§ **WHAT THE TASK ASKS**: The lines from the one holding "You are a computer-use agent." to the end of the records below, exactly as written, are the only thing to return.
-=-=-=-=-
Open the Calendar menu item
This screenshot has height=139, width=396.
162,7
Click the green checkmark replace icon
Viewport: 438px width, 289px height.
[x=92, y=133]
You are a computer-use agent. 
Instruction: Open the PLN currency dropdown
-=-=-=-=-
§ **REPLY TO THE EXERCISE**:
You are a computer-use agent. 
Instruction: Open the PLN currency dropdown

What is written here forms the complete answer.